If you look at anti-XSS libraries they typically have different encodings for HTML content and HTML attributes. For instance using Microsoft's WPL implementation:
<@ Imports Namespace="Microsoft.Security.Application" %>
<span attribute="<%= AntiXss.HtmlAttributeEncode(attrVariable) %>">
<%= AntiXss.HtmlEncode(contentVariable) %>
</span>
Now ASP.Net has added encode bee-stings that make this easier:
<span attribute="<%: attrVariable %>">
<%: contentVariable %>
</span>
You can then specify the encoder to use in the web.config:
<system.web>
<httpRuntime encoderType="AntiXssEncoder, AssemblyName"/>
The encoder here knows whether to call HtmlAttributeEncode or HtmlEncode depending on the context.

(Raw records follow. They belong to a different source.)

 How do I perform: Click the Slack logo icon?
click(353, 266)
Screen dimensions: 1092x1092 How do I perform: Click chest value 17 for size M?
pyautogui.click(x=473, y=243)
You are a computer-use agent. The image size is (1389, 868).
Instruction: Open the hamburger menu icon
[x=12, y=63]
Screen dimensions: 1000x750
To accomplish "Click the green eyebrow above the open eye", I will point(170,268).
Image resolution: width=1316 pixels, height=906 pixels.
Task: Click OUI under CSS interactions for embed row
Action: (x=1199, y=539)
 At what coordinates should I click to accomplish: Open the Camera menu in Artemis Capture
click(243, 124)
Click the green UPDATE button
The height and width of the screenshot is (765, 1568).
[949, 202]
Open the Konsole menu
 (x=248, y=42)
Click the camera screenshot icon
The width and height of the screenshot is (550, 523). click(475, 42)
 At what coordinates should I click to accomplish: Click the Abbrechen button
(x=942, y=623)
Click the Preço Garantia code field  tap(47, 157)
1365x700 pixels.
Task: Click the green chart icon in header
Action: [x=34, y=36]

My problem is that I have a smart class that implements IHtmlString - this tells the <%: syntax to bypass it entirely. However I still want to encode differently based on context:
<% var item = GetImplementationOfIHtmlString() %>
<span attribute="<%: item %>"> <!-- attribute encodes -->
<%: item %> <!-- HTML encodes -->
</span>
Is there any way for IHtmlString.ToHtmlString to be aware of the context (encoding for HTML content or inside an attribute)?
No. The contract for custom HtmlEncode methods is that they must also be suitable for attribute encoding (when the attribute value is surrounded by quotes). This way the <%: %> syntax doesn't need contextual awareness.